A week before my 20th birthday I had most of my large colon removed laparoscopically by Mr Fraiz, Consultant Colorectal Surgeon at St Marks who performed one of the first Colectomy which left me with around 10cm of remaining colon.
“Ever since then I have been for a Sigmoidoscopy every year. Since my operation life has gone on as normal, nothing has changed.”
I am involved with the support group as my dad, who started the group, wanted me to continue with his good work and this is something that I have been very proud to take on.
I understand how hard a diagnosis like this can be for young people as it can feel quite isolating, sometimes embarrassing, but it doesn’t have to be! This is why I hope to develop more platforms for young people to express their worries and support them. As a young woman, in considering the future I had many questions regarding fertility, as FAP is a familial condition.
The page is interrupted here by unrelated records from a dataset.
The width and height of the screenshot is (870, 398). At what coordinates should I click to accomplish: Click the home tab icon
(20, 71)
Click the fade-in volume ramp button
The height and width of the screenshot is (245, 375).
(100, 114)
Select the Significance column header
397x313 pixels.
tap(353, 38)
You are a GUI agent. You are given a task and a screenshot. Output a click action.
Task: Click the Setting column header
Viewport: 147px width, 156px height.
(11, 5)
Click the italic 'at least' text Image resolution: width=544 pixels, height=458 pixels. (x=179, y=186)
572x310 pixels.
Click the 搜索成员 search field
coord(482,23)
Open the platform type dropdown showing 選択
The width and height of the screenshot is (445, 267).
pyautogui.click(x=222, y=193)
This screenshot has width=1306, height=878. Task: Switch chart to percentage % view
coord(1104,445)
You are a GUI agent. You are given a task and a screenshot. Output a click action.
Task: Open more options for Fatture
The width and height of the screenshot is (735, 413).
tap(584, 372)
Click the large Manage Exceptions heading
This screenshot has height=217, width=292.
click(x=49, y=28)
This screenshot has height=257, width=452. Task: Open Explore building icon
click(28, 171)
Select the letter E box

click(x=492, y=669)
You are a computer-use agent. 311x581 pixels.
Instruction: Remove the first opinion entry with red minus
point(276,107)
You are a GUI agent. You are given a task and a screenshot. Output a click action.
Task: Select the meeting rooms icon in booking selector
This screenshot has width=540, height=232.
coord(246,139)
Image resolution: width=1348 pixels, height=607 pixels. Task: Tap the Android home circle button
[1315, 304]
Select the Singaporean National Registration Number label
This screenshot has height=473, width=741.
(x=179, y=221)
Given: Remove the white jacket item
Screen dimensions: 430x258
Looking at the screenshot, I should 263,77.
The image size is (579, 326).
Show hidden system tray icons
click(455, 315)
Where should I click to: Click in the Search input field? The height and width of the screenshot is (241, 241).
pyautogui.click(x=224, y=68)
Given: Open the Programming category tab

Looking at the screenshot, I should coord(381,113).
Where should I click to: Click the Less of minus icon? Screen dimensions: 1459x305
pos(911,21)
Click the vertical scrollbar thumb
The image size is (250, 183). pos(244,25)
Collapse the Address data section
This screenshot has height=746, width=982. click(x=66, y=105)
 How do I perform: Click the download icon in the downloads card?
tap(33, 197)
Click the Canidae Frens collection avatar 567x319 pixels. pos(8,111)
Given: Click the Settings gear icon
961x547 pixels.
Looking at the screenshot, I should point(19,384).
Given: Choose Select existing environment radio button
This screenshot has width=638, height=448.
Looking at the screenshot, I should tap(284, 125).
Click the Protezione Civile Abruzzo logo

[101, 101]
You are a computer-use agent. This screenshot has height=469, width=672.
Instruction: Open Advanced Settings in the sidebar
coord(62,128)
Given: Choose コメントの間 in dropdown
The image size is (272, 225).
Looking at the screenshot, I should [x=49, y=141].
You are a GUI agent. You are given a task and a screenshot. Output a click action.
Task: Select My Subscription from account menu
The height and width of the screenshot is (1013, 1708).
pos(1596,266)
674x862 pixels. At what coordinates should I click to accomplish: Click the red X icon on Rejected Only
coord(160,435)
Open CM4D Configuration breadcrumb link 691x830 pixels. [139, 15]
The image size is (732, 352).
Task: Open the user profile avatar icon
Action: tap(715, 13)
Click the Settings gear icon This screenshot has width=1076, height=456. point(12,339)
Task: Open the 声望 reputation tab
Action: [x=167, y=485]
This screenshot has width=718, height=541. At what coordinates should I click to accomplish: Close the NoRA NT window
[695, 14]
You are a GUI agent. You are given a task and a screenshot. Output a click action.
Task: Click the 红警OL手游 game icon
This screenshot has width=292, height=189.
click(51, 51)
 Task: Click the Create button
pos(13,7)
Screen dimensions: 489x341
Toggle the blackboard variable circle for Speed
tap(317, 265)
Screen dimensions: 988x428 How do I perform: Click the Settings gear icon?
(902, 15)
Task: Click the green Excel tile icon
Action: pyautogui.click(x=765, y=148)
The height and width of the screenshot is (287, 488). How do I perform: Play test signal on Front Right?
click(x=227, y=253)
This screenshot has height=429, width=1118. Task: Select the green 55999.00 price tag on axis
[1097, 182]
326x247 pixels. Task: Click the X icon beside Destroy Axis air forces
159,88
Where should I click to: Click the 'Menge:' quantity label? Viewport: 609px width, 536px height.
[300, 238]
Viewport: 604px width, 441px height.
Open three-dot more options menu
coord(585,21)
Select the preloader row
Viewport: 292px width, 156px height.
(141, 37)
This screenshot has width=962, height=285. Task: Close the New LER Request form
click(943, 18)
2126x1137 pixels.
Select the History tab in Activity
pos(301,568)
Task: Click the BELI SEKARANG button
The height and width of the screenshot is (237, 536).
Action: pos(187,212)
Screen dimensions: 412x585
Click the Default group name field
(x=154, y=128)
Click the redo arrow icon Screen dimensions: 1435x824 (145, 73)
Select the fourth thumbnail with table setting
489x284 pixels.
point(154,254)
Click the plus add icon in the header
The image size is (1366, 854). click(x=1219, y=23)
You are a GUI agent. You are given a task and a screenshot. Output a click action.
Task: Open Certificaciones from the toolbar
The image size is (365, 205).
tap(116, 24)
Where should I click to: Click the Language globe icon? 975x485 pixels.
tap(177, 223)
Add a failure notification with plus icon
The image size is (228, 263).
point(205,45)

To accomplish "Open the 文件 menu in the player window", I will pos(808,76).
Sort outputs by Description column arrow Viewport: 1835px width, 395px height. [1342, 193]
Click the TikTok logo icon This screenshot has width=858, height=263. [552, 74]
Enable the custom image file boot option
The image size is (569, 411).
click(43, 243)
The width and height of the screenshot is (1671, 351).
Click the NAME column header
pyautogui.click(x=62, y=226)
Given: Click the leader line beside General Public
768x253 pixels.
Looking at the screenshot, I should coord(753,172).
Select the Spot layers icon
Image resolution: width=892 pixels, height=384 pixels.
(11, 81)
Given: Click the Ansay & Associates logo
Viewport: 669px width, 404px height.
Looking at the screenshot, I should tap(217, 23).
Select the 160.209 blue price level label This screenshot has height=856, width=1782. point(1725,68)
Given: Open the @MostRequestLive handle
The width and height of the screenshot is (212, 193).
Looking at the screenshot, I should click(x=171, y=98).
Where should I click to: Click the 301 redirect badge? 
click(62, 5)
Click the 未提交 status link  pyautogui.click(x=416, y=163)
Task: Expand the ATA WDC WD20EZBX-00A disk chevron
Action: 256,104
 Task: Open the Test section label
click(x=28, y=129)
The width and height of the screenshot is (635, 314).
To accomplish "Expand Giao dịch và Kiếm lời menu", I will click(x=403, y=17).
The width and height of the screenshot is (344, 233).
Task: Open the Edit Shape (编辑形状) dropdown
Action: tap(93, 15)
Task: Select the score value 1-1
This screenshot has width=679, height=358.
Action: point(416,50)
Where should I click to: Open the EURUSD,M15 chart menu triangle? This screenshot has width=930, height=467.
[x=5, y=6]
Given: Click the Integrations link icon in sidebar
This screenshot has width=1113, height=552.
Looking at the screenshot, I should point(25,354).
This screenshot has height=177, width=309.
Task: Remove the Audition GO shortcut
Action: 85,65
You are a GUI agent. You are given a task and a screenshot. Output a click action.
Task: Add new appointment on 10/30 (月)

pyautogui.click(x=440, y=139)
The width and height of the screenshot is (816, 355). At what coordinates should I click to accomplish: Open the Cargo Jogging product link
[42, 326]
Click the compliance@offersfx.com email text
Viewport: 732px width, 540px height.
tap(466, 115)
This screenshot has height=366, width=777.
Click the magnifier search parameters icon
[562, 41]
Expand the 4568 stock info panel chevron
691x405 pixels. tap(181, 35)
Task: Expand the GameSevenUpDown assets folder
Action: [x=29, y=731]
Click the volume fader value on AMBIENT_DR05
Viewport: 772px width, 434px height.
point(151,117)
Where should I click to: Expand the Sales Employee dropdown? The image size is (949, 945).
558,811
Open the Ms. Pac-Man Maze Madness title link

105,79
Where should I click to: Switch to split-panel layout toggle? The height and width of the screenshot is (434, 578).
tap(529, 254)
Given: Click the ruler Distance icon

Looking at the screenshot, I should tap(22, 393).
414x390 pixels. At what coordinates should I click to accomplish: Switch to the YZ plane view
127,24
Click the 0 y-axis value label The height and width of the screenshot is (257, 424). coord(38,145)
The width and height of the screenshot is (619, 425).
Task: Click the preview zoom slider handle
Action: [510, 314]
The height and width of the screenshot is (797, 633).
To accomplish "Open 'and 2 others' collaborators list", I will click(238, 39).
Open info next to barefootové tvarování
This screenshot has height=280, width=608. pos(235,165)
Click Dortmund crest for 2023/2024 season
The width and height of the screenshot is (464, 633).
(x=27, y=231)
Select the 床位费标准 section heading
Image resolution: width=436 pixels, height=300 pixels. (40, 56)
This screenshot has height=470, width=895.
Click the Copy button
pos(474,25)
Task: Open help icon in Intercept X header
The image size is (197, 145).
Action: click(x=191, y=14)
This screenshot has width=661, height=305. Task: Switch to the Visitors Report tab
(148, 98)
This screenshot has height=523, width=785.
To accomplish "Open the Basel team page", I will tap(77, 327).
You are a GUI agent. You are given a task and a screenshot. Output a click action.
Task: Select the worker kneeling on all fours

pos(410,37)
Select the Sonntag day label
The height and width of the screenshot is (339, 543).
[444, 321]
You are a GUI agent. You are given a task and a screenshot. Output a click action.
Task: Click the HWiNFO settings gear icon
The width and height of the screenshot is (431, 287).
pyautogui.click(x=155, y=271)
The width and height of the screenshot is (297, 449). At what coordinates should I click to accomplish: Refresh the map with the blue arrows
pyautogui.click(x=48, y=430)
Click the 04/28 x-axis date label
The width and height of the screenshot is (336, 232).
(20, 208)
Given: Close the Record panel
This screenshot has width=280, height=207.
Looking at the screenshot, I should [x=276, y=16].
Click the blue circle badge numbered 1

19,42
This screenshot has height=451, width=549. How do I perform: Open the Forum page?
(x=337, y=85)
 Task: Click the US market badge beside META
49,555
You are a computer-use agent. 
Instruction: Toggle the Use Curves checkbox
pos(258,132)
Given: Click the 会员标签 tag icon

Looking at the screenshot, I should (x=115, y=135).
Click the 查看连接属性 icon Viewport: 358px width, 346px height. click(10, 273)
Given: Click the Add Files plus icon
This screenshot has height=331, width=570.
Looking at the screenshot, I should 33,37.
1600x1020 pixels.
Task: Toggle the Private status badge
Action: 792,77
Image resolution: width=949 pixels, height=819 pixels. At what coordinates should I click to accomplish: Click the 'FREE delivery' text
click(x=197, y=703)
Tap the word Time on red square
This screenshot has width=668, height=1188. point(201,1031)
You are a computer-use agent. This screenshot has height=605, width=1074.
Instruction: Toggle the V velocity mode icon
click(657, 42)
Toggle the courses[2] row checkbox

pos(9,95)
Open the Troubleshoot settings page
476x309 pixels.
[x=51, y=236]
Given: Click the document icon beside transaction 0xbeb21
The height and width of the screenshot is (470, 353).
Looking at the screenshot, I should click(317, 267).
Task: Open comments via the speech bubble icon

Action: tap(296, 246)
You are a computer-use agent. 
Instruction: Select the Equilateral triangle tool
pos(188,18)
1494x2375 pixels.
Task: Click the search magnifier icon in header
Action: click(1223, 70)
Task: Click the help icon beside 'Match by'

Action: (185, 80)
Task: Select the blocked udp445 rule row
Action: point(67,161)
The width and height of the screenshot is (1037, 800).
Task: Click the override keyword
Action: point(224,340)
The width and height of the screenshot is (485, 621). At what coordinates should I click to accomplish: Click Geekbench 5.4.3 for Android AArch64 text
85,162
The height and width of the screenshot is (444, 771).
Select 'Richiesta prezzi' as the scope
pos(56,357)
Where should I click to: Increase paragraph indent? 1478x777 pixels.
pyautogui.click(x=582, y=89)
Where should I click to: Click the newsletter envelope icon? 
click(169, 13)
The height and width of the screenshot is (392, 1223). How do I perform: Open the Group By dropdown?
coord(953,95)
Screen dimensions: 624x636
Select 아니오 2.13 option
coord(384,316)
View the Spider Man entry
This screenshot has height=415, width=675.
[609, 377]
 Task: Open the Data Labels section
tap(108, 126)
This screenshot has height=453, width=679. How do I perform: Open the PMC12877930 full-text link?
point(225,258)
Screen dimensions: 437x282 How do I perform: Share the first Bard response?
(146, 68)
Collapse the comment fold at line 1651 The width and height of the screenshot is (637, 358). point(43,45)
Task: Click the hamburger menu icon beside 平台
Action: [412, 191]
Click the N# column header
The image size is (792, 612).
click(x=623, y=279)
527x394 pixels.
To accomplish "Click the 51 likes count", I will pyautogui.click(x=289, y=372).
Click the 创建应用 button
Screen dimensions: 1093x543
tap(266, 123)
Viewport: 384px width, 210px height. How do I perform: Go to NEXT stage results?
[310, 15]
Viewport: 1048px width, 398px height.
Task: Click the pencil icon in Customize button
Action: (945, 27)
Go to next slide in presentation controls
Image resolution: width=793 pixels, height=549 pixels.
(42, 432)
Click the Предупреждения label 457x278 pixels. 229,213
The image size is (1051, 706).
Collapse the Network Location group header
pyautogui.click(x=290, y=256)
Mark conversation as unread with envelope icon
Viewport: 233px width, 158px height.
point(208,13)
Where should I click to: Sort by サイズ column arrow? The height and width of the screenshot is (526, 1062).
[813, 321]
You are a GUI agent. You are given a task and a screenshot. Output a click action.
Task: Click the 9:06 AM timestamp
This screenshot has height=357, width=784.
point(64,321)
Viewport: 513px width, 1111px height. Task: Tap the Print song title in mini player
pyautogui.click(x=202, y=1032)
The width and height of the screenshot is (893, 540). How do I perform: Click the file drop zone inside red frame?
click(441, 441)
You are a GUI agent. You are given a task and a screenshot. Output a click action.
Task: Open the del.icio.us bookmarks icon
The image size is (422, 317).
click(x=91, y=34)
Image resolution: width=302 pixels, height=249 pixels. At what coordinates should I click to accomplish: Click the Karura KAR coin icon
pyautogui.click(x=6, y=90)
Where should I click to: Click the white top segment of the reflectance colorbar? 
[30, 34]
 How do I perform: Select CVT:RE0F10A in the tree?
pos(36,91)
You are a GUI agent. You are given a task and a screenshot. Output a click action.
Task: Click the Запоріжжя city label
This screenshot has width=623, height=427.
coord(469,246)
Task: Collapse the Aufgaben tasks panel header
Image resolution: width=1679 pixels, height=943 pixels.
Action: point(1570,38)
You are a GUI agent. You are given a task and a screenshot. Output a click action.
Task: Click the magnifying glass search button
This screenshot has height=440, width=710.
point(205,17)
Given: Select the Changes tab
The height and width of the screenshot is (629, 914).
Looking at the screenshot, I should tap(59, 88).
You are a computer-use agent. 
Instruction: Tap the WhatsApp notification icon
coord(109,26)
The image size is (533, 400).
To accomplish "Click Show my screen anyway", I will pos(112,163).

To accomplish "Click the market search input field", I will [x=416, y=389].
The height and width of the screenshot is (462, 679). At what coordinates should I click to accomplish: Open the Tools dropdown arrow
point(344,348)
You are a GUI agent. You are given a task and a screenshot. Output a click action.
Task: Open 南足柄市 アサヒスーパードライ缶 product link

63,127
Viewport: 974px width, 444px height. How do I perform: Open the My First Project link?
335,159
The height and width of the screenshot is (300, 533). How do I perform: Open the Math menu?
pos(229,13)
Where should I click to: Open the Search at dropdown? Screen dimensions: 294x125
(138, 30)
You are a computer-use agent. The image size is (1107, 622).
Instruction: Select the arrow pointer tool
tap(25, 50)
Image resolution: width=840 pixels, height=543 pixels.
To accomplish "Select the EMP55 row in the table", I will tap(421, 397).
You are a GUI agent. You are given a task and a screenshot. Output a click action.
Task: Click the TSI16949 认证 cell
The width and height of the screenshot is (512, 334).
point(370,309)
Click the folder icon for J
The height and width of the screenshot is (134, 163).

This is the sort of information that we can provide.
I haven’t experienced any major changes in day to day living and I believe that turning up regularly for checks is vital to keeping as well informed and up to date as possible. Nothing is ever as bad as it seems, and I hope through Polyposis Support, we can help as many people as possible to give them the support they need so it isn’t as much of a taboo!